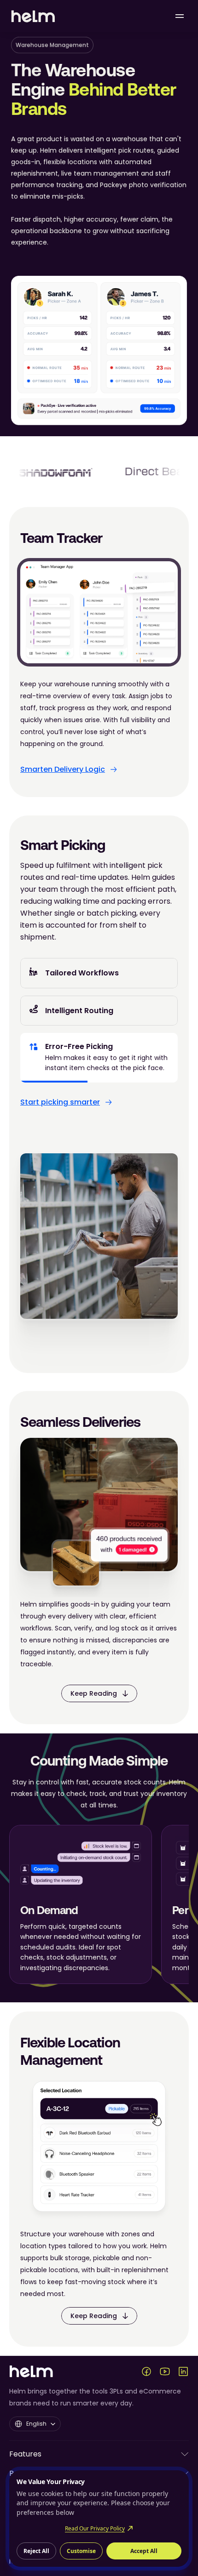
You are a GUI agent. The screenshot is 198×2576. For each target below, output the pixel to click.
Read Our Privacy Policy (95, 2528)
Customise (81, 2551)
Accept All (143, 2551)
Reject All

+ + + + + + +

» **PROMPT**: Could the data above be returned in full, exactly, with every image left out?

» **SOLVED EXERCISE**:
You are a GUI agent. The screenshot is 198×2576. For each target below, output the pixel to click.
Read Our Privacy Policy (95, 2528)
Customise (81, 2551)
Accept All (143, 2551)
Reject All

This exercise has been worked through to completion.